This qualitative study included six band students enrolled in a large public middle school located in a metropolitan area on the East Coast. Enrolled in the same sixth grade band class, each of the six participants played a different instrument, and therefore provided a unique perspective on social interactions and the school experience. Ethnography and narrative inquiry informed the data collection process and methodological choices for this collective case study. Data collection included classroom observations, open-ended interviews, and weekly student journals. Data was collected over a period of 5.5 months, ending as students chose to continue or discontinue their band enrollment for the subsequent school year. Interview transcripts, field notes, and student journals were systematically coded first on a case-by-case basis, then compared, contrasted, and interpreted across cases.

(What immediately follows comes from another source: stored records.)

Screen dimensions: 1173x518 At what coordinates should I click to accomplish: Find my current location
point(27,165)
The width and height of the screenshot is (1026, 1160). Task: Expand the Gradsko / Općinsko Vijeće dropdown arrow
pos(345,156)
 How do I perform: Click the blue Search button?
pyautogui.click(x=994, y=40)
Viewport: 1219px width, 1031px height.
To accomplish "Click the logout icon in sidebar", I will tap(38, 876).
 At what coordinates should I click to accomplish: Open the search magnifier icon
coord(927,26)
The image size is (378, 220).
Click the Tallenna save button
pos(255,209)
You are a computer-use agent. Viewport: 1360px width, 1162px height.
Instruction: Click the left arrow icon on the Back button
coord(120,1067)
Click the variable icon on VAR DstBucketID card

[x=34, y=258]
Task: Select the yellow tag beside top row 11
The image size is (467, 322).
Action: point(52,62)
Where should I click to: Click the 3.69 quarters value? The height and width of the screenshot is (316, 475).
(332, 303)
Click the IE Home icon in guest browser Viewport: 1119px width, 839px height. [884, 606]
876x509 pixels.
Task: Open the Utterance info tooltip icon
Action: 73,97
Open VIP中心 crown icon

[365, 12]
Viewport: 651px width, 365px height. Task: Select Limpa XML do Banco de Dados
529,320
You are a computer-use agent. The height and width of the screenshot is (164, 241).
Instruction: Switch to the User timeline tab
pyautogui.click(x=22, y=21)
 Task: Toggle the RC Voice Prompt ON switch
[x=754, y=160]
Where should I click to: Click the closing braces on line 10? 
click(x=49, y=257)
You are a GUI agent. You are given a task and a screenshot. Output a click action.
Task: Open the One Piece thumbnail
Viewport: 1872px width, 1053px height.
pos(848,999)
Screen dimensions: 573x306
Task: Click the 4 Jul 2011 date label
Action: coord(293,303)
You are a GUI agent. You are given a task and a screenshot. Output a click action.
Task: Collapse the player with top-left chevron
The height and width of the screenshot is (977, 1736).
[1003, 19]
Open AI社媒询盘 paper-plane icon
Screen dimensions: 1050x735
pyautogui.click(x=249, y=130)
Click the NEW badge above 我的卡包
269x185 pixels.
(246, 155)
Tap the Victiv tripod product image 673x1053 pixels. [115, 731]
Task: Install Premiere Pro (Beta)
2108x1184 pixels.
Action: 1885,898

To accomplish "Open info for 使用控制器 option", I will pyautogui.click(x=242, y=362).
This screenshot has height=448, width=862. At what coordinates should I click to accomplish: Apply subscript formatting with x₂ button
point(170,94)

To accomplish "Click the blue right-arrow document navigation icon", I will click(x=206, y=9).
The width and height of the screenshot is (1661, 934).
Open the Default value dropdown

Findings supported prior research on musical identity and music education. Students simultaneously valued perceived characteristics of their own group while devaluing those of other groups. In addition to supporting prior research findings, this study indicated that middle school band students make choices regarding course enrollment based on influences (rejection or affirmation) of those around them. Students initially chose to enroll in band because friends, teachers, and family members encouraged them to do so. Once they felt accepted as band members, they found particular roles in the band classroom. Based on others' affirmation or rejection of their competency in such roles, they reevaluated whether they felt they belonged in the band. Those who felt rejected or less competent chose to enroll in other courses. Students who felt successful and found unique roles within the band more strongly identified with the group.